3. The system according to claim 1, wherein the client terminal comprises:
a lyrics editing unit for editing lyrics;
a sound source editing unit for editing a sound source;
a virtual piano unit for reproducing a sound corresponding to a location of a piano
key;
a vocal effect editing unit for editing a vocal effect;
a singer and track editing unit for selecting a singer sound source corresponding
to a vocal part and editing a plurality of tracks; and
a reproduction unit for receiving and reproducing a signal synthesized by the voice
synthesis server from the voice synthesis transmission server.

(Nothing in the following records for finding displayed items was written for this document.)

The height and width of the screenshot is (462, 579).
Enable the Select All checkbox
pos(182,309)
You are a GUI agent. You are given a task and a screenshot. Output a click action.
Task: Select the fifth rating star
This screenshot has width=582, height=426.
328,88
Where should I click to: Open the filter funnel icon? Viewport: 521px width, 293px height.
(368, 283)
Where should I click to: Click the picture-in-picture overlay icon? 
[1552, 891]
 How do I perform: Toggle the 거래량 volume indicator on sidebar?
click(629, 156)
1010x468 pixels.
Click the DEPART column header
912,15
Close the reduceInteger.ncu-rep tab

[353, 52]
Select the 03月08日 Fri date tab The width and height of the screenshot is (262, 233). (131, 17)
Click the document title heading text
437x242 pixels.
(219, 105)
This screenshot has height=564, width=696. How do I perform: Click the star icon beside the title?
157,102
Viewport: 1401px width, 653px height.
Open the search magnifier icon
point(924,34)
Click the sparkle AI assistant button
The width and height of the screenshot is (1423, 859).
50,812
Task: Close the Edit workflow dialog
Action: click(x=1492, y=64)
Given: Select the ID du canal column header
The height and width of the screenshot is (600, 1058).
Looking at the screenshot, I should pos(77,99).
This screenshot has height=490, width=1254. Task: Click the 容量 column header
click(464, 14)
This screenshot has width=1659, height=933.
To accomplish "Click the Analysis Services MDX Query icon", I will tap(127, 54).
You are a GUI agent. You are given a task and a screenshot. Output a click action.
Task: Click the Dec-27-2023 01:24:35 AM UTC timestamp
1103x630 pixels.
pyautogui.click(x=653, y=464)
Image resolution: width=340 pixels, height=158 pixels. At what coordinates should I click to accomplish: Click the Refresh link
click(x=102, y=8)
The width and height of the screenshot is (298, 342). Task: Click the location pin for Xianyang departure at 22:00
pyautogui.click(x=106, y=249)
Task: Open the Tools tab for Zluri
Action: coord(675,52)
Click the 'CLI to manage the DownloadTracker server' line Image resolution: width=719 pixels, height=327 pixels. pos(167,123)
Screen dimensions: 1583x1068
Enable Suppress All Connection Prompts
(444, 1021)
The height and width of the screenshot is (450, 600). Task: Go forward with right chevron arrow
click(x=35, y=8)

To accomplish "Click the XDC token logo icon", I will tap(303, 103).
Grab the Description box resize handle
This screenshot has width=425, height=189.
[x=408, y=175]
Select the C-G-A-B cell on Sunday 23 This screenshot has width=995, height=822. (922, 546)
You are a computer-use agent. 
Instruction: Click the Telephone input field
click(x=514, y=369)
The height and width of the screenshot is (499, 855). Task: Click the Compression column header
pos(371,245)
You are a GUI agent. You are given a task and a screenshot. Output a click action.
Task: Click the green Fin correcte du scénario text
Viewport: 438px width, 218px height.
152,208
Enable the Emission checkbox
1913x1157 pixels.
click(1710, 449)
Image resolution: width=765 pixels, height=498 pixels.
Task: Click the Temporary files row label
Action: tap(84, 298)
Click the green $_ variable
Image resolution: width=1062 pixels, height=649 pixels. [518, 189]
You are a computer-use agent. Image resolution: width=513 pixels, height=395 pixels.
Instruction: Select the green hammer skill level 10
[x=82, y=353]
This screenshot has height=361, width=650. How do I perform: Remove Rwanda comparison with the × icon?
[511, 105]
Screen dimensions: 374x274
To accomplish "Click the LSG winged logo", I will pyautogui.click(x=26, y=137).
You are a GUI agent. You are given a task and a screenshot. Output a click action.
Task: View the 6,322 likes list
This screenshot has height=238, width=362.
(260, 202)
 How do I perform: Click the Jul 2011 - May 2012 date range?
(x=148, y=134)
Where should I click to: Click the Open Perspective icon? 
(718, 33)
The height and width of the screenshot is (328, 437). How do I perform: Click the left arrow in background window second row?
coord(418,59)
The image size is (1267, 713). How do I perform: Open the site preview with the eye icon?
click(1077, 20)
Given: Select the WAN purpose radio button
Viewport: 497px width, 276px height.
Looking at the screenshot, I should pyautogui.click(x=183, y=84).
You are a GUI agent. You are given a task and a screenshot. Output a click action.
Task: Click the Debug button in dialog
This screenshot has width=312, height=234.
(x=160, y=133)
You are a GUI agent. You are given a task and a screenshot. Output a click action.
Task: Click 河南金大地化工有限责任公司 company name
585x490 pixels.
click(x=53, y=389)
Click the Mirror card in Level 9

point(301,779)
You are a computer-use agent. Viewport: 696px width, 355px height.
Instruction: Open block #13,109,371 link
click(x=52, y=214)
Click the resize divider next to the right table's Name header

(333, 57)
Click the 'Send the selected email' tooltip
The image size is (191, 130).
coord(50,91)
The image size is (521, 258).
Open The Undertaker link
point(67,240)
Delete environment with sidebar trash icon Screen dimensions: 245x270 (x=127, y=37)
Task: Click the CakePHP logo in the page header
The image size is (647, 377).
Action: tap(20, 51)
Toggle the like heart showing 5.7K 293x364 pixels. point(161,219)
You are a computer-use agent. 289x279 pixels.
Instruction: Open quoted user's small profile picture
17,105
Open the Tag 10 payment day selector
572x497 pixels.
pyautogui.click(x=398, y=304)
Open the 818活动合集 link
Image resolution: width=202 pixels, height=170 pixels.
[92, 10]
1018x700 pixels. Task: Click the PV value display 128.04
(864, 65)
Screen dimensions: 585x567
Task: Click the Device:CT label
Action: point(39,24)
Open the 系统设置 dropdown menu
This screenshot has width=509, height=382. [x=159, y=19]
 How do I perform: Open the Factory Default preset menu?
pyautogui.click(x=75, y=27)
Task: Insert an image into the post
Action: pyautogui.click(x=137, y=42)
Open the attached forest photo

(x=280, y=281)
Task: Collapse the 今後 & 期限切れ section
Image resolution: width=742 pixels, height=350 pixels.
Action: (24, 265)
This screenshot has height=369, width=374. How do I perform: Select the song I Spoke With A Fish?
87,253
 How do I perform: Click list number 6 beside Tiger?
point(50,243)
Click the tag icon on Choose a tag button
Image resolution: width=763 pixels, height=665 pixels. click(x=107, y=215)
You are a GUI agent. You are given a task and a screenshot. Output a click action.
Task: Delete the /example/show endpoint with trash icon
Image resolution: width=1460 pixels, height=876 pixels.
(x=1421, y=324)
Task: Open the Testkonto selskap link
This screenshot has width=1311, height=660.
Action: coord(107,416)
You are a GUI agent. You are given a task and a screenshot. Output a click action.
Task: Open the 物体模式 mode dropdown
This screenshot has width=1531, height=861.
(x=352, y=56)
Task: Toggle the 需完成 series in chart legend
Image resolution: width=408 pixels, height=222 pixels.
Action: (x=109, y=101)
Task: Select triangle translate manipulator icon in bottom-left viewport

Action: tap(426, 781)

4. The system according to claim 1, wherein the voice synthesis server comprises:
a music information acquisition unit for acquiring lyrics, a singer, a track, a musical
scale, a sound length, a bit, a tempo, and a musical effect transmitted from the client
terminal;
a phrase analysis unit for analyzing a sentence of the lyrics acquired by the music
information acquisition unit and converting the analyzed sentence into a form defined
according to linguistic characteristics;
a pronunciation conversion unit for converting data analyzed by the phrase analysis
unit based on a phoneme;
an optimum phoneme selection unit for selecting an optimum phoneme corresponding to
the lyrics analyzed by the phrase analysis unit and the pronunciation conversion unit
according to a predefined rule;
a sound source selection unit for acquiring singer information acquired by the music
information acquisition unit and selecting a sound source, corresponding to the phoneme
selected through the optimum phoneme selection unit from a sound source database,
as a sound source of the acquired singer information;
a rhythm control unit for acquiring an optimum phoneme selected by the optimum phoneme
selection unit according to a sentence characteristic of the lyrics and controlling
a length and a pitch when the optimum phonemes are connected to each other for synthesis;
a voice conversion unit for acquiring a sentence of the lyrics synthesized by the
rhythm control unit and matching the sentence of the acquired lyrics such that the
sentence is reproduced according to a musical scale, a sound length, a bit, and a
tempo acquired by the music information acquisition unit;
a tone conversion unit for acquiring the voice converted by the voice conversion unit
and matching a tone with the converted voice such that the tone is reproduced according
to a musical effect acquired by the music information acquisition unit; and
a song and background music synthesis unit for synthesizing background music information
acquired by the music information acquisition unit with the tone finally converted
by the tone conversion unit.
5. The system according to claim 4, wherein the music information acquisition unit comprises:
a lyrics information acquisition unit for acquiring lyrics information;
a background music information acquisition unit for acquiring background music sound
source information selected from background music sound sources stored in the sound
source database;
a vocal effect acquisition unit for acquiring vocal effect information adjusted by
a user; and
a singer information acquisition unit for acquiring singer information.
6. The system according to claim 4, further comprising: a piano key location acquisition
unit for acquiring piano key location information selected by a user from a virtual
piano.
7. The system according to claim 1, wherein the voice synthesis transmission server includes:
a client multiple connection management unit for managing music synthesis requests
of a plurality of client terminals in sequence or in parallel such that the plurality
of client terminals simultaneously connect to the voice synthesis server to issue
voice synthesis requests;
a music data compression processing unit for compressing music data to efficiently
transmit the music data in a restricted network environment;
a music data transmission unit for transmitting music information synthesized in response
to the music synthesis request of the client terminal to a client; and
an additional service interface processing unit for transferring voice synthesis based
musical content to an external system to provide the musical content to a mobile communication
company bell sound service and a ringtone service.